WHAT TO PRODUCE ▸
Every line from the one holding "The height and width of the screenshot is (980, 1221)." through the final line of the entries is to be reproduced exactly, and no other line.

[Saved data entries]
--------------------------------------------------

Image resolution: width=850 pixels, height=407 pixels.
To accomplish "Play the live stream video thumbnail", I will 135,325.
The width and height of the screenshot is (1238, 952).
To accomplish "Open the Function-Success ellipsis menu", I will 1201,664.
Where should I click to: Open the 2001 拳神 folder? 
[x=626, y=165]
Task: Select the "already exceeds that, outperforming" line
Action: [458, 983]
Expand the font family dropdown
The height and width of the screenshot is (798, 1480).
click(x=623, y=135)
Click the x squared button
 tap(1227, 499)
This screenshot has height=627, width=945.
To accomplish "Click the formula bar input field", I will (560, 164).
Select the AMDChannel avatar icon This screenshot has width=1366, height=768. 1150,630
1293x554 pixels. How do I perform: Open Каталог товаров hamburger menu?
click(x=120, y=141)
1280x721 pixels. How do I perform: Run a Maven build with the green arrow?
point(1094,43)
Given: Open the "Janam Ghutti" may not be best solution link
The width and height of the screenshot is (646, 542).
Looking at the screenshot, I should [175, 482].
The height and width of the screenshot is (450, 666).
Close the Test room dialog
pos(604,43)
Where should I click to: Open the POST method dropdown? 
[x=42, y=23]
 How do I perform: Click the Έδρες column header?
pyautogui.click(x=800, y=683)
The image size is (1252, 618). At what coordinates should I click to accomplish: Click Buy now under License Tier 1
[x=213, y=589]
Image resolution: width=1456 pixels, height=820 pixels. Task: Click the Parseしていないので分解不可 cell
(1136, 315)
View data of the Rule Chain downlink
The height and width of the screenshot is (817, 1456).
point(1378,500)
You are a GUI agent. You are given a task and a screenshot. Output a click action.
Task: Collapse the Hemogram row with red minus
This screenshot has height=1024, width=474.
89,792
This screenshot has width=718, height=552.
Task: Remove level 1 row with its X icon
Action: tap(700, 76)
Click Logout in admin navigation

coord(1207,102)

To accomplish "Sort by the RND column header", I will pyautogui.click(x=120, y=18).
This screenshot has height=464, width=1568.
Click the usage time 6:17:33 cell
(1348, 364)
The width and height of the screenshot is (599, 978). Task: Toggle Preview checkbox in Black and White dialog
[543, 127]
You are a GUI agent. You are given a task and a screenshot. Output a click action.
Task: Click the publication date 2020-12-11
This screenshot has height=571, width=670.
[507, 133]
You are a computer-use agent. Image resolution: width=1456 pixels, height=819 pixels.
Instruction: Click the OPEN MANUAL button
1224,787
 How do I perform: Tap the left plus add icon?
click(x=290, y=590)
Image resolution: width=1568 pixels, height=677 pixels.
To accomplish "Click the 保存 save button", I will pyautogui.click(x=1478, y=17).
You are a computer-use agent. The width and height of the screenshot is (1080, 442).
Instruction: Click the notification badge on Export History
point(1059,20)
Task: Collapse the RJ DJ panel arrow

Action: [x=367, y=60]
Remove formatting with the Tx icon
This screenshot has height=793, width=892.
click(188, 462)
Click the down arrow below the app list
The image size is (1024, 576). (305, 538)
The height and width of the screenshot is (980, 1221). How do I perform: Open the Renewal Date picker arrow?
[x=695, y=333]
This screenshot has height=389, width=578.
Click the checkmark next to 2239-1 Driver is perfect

--------------------------------------------------

TASK SOLUTION ▸
The height and width of the screenshot is (980, 1221). How do I perform: Open the Renewal Date picker arrow?
[x=695, y=333]
This screenshot has height=389, width=578.
Click the checkmark next to 2239-1 Driver is perfect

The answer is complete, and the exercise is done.